▶ [Data for this task]:

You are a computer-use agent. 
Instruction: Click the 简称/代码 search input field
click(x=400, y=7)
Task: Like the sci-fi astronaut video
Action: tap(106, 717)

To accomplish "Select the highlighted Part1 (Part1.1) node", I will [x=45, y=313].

▶ [Instructions to follow]: Would you please repeat the whole listing exactly as it is?

▶ [Result of the exercise]:
You are a computer-use agent. 
Instruction: Click the 简称/代码 search input field
click(x=400, y=7)
Task: Like the sci-fi astronaut video
Action: tap(106, 717)

To accomplish "Select the highlighted Part1 (Part1.1) node", I will [x=45, y=313].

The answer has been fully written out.